**PASAJE PROPORCIONADO**
============================================================
No podemos entonces dejar de leer este libro como una crítica a un modo de relacionarnos y a una pérdida generalizada, a un extravío monstruoso que nos lleva en el mejor de los casos a relegar la inocencia, la virtud y la belleza, al diván de los trastos inservibles y, en el peor, a tomarlos como sinónimos de la afectación, de lo cursi y de la simplonería. Algo sucede con nuestras vidas, con nuestras vidas concretas, algo demasiado feroz, como para que se haya impuesto una exaltación de los espacios de la violencia, del mal y del daño. No se trata obviamente, de criticar a Kafka o a José Donoso, y por favor entiéndaseme bien, odiaría en este punto al menos ser malinterpretado, de lo que se trata es de mirar, pero mirar con dolor, con angustia, con remordimientos, la historia que nos ha llevado a Kafka o a Donoso. Quien admire a Roberto Bolaño no puede sino horrorizarse del mundo. Lo demás es simplemente frivolidad, literature. Pero es precisamente ese el nudo central que ponen de manifiesto los relatos de Marchant; sus personajes son entrañables porque aunque perfectamente ellos podrían ser cada uno de nosotros, ellos, también a diferencia de nosotros, siempre al final nos están hablando de una experiencia de la dicha.
============================================================
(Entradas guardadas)
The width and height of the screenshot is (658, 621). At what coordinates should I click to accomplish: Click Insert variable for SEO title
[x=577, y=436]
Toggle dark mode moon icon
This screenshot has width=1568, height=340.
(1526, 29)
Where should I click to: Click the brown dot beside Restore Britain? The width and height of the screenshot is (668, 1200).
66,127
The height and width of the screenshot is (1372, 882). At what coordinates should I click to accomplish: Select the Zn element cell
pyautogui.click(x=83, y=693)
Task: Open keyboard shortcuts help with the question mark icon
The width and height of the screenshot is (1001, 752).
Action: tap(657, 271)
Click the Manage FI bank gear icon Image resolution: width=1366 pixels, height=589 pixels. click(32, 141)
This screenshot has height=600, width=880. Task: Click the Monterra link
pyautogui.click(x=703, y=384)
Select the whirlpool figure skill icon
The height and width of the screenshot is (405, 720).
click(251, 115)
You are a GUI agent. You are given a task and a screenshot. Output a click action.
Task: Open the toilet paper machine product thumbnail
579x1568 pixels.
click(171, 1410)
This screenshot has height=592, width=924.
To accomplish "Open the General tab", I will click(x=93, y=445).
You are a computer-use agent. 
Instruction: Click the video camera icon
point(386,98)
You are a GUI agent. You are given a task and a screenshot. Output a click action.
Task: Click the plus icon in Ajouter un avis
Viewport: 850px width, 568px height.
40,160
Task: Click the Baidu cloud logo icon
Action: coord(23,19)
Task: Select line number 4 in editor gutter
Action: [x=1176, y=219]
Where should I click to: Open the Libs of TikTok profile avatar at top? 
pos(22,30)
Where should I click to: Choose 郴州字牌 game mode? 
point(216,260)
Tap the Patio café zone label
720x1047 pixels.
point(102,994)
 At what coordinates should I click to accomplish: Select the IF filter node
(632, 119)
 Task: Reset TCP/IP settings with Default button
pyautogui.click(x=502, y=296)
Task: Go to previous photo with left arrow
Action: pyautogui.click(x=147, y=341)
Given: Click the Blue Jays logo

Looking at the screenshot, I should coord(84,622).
============================================================
**POR HACER**
¿Puedes transcribir completo y sin ningún cambio el pasaje sobre los relatos de Marchant? Las filas son material aparte del pasaje.

**SOLUCIÓN ESCRITA**
No podemos entonces dejar de leer este libro como una crítica a un modo de relacionarnos y a una pérdida generalizada, a un extravío monstruoso que nos lleva en el mejor de los casos a relegar la inocencia, la virtud y la belleza, al diván de los trastos inservibles y, en el peor, a tomarlos como sinónimos de la afectación, de lo cursi y de la simplonería. Algo sucede con nuestras vidas, con nuestras vidas concretas, algo demasiado feroz, como para que se haya impuesto una exaltación de los espacios de la violencia, del mal y del daño. No se trata obviamente, de criticar a Kafka o a José Donoso, y por favor entiéndaseme bien, odiaría en este punto al menos ser malinterpretado, de lo que se trata es de mirar, pero mirar con dolor, con angustia, con remordimientos, la historia que nos ha llevado a Kafka o a Donoso. Quien admire a Roberto Bolaño no puede sino horrorizarse del mundo. Lo demás es simplemente frivolidad, literature. Pero es precisamente ese el nudo central que ponen de manifiesto los relatos de Marchant; sus personajes son entrañables porque aunque perfectamente ellos podrían ser cada uno de nosotros, ellos, también a diferencia de nosotros, siempre al final nos están hablando de una experiencia de la dicha.